Urgency & change management
All organizations face the need for change. Learning how to effectively create a sense of urgency through change management can set organizations apart from their competitors. Without urgency, any change effort will be threatened, and employees often won’t rise to the challenge to grow with the company.
Individuals in large corporations often fall into one of two categories when it comes to change: false urgency or complacency.
False urgency: Employees who see every change as the most important and can’t identify priorities fall into false urgency. These are the organizations that “tend to boil the ocean” or go overboard making the task or project unnecessarily difficult. Managers often think if their employees are showing desperate energy, such as running from meeting to meeting, then they have a sense of urgency. It can also make the employee feel as though they excel at firefighting. This, however, falls into false urgency because it is motivated by pressures of worry or fear.
Complacency: Others feel that no real change is needed because they are content with the status quo. They rely on what worked before and expect that what worked previously will still work today, and work into the future.
The solution to false urgency and complacency is true urgency.
True urgency: When you focus on the critical issues and a resolve to win. When you are trying to accomplish something important each day. It will be an accomplishment that moves you, the team, and the organization to an aligned state for the future. This is the focus of true urgency.

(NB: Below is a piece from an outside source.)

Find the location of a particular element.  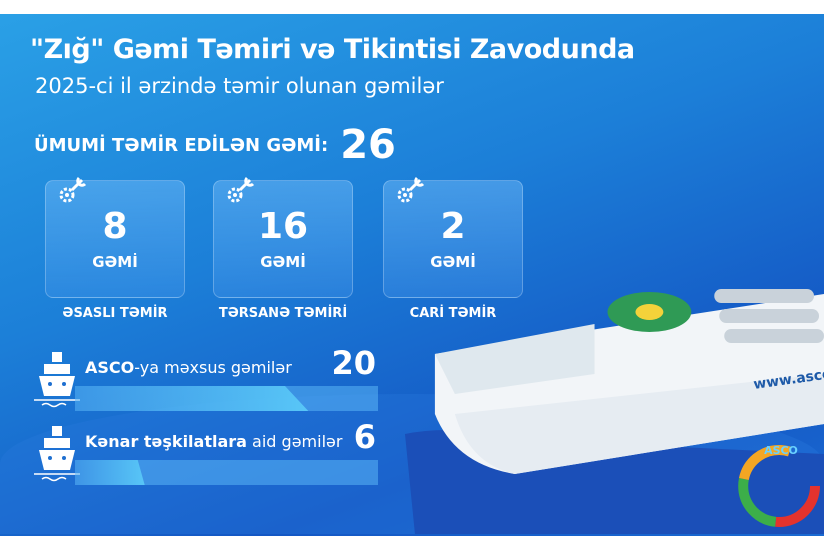

total-repaired: ÜMUMİ TƏMİR EDİLƏN GƏMİ: 26 is located at coordinates (215, 145).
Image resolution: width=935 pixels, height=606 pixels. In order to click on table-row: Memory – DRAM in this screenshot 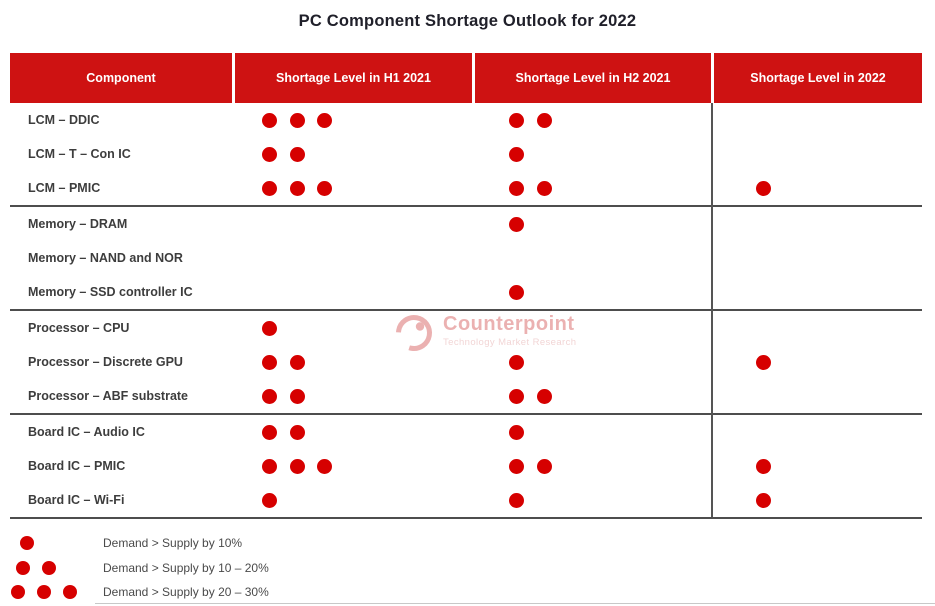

Urgency is discussed in length by Harvard business School professor John Kotter, who wrote the bestseller “Leading Change” which revealed why change is so hard. Kotter established an 8-step process for implementing successful transformations and highlights the crucial first step; creating a sense of urgency by getting people to see and feel the need for change.
Role model and reward true urgency
True urgency starts at the top. “Leaders establish the vision for the future and set the strategy for getting there”, Kotter says. Upper and middle management need to role model true urgency by providing clear priorities for all employees. Additionally, management should not reward false urgency, or “firefighting”, and instead should reward those employees who make a difference every day that aligns toward the team’s and organization’s broader goals.
Help your employees create action that is vigilant, externally oriented, and aimed at winning. When your team and you are acting with true urgency, you will see continued progress toward solving important issues and striving to achieve bold goals despite barriers. True urgency allows people to feel empowered, bring their best for the success of their organization, and enjoy their jobs.
Empowering your employees
Once you’ve helped your employees to focus on true urgency, you will see an increase in productivity. Creating the right atmosphere allows employees to have the right mentality will allow them to act toward achieving bold goals. To get the best of your employees you need to empower them with these important skills to make changes on their own.
How much do most companies spend on payroll? It is assumed that employees are often the number one expense, so you want to get the best return on that investment. Allowing employees to innovate and remain truly urgent will get you that big return.
Change is inevitable. Through the promotion of true urgency, and effective management of the change process, you can enable your organization and its employees to be truly successful.